England’s World Cup chances
England manager Gareth Southgate has opted for youth over experience in his 23-man squad for the approaching World Cup. Will it be glory or disappointment for the Three Lions in Russia?
Right, the squad. Who’s in?
Most of the big names. Harry Kane, who scored 30 goals for Tottenham Hotspur last season will play up front. Liverpool captain Jordan Henderson and Premier League winners Raheem Sterling and Kyle Walker will also be vital.
But the squad also contained some surprising faces. Two of them, Liverpool’s Trent Alexander-Arnold and Burnley goalkeeper Nick Pope, have never played for England before. Ruben Loftus-Cheek, who has spent the season on loan at Crystal Palace from Chelsea, made the 23 after catching manager Gareth Southgate’s eye.
Many of the players’ origins lie in the lower leagues. Pope worked as a milkman for a time after being released by Ipswich Town, while Jamie Vardy once made medical splints alongside a non-league career that seemed to be heading nowhere.
And who’s out?
Despite making 75 England appearances and still being only 31 — the rough age where most goalkeepers reach their peak — Joe Hart has not been picked.
It is an extraordinary fall from grace for a man who won two Premier League titles in four years with Manchester City. But since being jettisoned by City manager Pep Guardiola, Hart has spent the last two years out on loan at Torino and West Ham United. At both clubs he has looked error-prone and bereft of confidence.
Arsenal midfielder Jack Wilshere and Manchester United defender Chris Smalling are also surprise omissions.
So it’s a pretty young bunch?
Absolutely. Only one player, Gary Cahill, has over 50 caps. The 23 players have a combined 449 caps, down from 820 eight years ago.
Some teams have gone the other way. Mexico’s four most capped players at the next World Cup have played more for their team than England’s 23 combined.
But Southgate believes the squad is balanced “both in terms of its experience, its character and also the positional balance”, adding: “It is a young group, but with some really important senior players.”
Has experienced mattered in the past?
Recent World Cup history suggests it does. The squads of the last five winners have become progressively more experienced. Germany’s 2014 group had four players with over a century of caps.
But that has not always been the case. Brazil’s 1970 team, widely considered the greatest international side of all time, was barely any more experienced than this England side.
So has Southgate made the right choice?
One point in Southgate’s favour is this: why pick players with experience, if that experience involves catastrophes at the last two major tournaments? Joe Hart, who was at fault for one of the goals in England’s embarrassing defeat to Iceland in 2016, might still be mentally recovering from that mistake.
And then there is the familiar problem experienced by almost every young person at some point: employers ask for experience, but you can only get experience if you are given a chance in the first place.
But former England centre-back Sol Campbell is concerned, especially about the inexperience of the goalkeepers: “You have to work doubly hard and get your communication up and running.

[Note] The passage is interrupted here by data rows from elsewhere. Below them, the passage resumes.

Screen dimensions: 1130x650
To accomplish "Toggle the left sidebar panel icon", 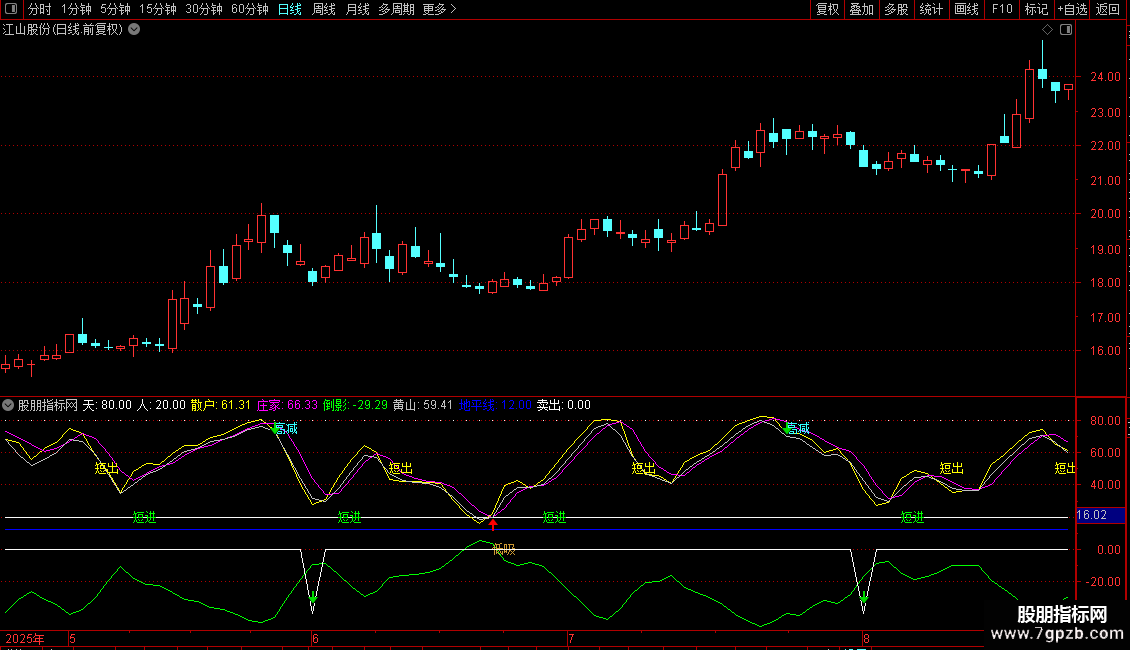I will tap(12, 9).
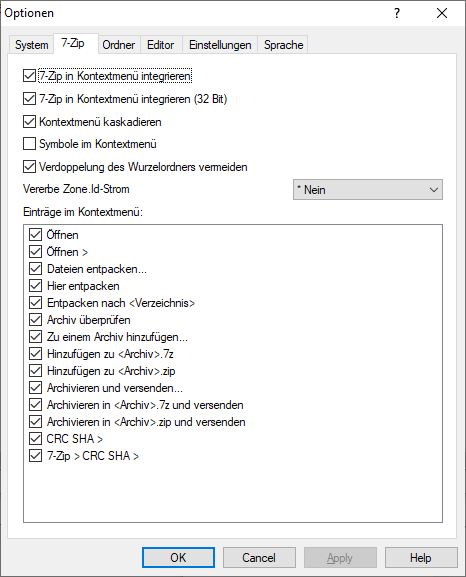Open Help with the Help button

[421, 557]
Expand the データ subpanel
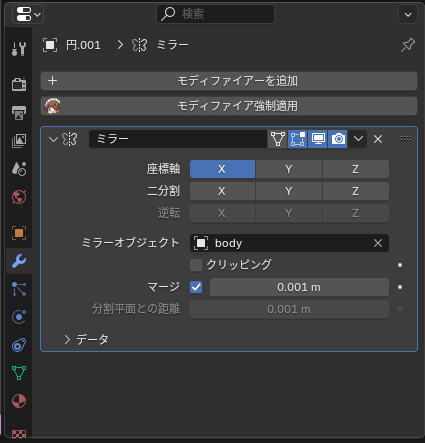This screenshot has height=443, width=425. tap(87, 339)
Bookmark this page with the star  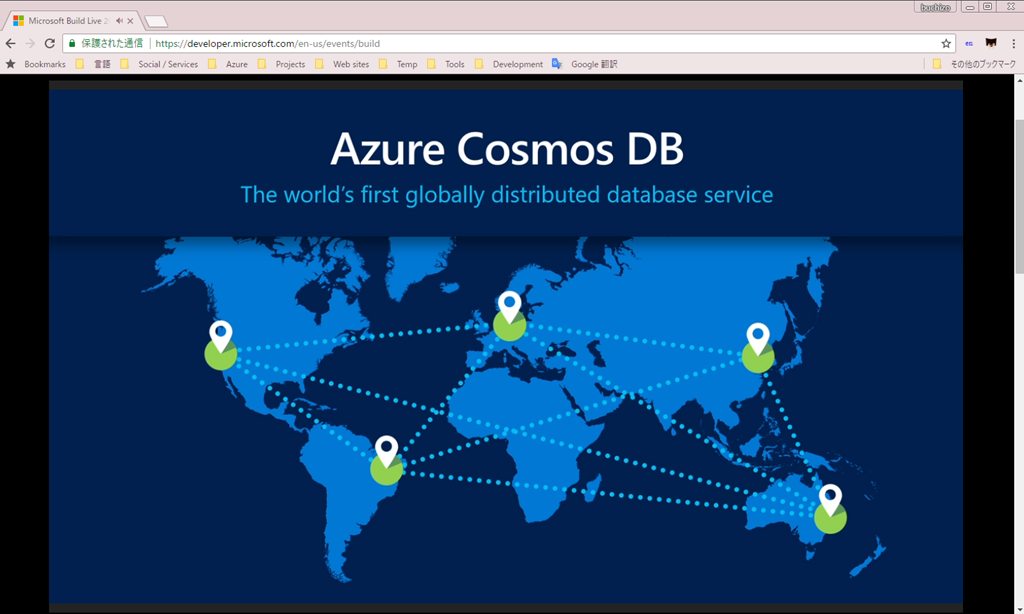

If you have more experience, you just connect into that and do it because you’re playing for England.”
Can England win it?
Of course they can! The nature of cup competitions is that the best team does not always win. Talent is important, but so is luck and the ability to hit form at the right time. England have been given a relatively easy group draw, and it will not be rank outsiders for a match until the quarter-finals.
It will probably end in familiar tears. But bookmakers believe there is a one in 19 chance it does not.

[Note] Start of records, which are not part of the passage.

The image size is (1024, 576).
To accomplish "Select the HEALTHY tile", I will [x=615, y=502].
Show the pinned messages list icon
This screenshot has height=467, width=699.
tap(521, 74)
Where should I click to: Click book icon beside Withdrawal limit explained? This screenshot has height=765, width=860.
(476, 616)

- Is experience overrated?
- It is now 52 years since England won the World Cup, on home soil in 1966. Write a short article about how football has changed since then.
- Gareth Southgate
- Southgate previously managed Middlesbrough and the England under-21 team. As a player he made 57 appearances for England, missing a crucial penalty against Germany in the 1996 European Championships.
- Jamie Vardy
- Vardy was playing non-league football for Fleetwood Town until 2012 before he was signed by Leicester City.
- Hart made four errors that led directly to goals in last season’s Premier League — the most of any goalkeeper.
- Gary Cahill
- It has been widely reported that selecting the Chelsea defender was a borderline decision for Gareth Southgate.
- Mexico’s four most capped players
- Andrés Guardado (144), Rafael Márquez (143), Giovani dos Santos (102) and Javier Hernández (100). By comparison, Gary Cahill has 58 caps.
- Brazil’s 1970 team
- 1970 is still remembered as the most iconic World Cup, and that is largely thanks to Brazil. Led by Pelé, they defeated Italy 4-1 in the final.
- The best team does not always win
- Portugal won Euro 2016 despite only winning one match inside 90 minutes.
- Relatively easy group draw
- England will play Tunisia, Panama and Belgium.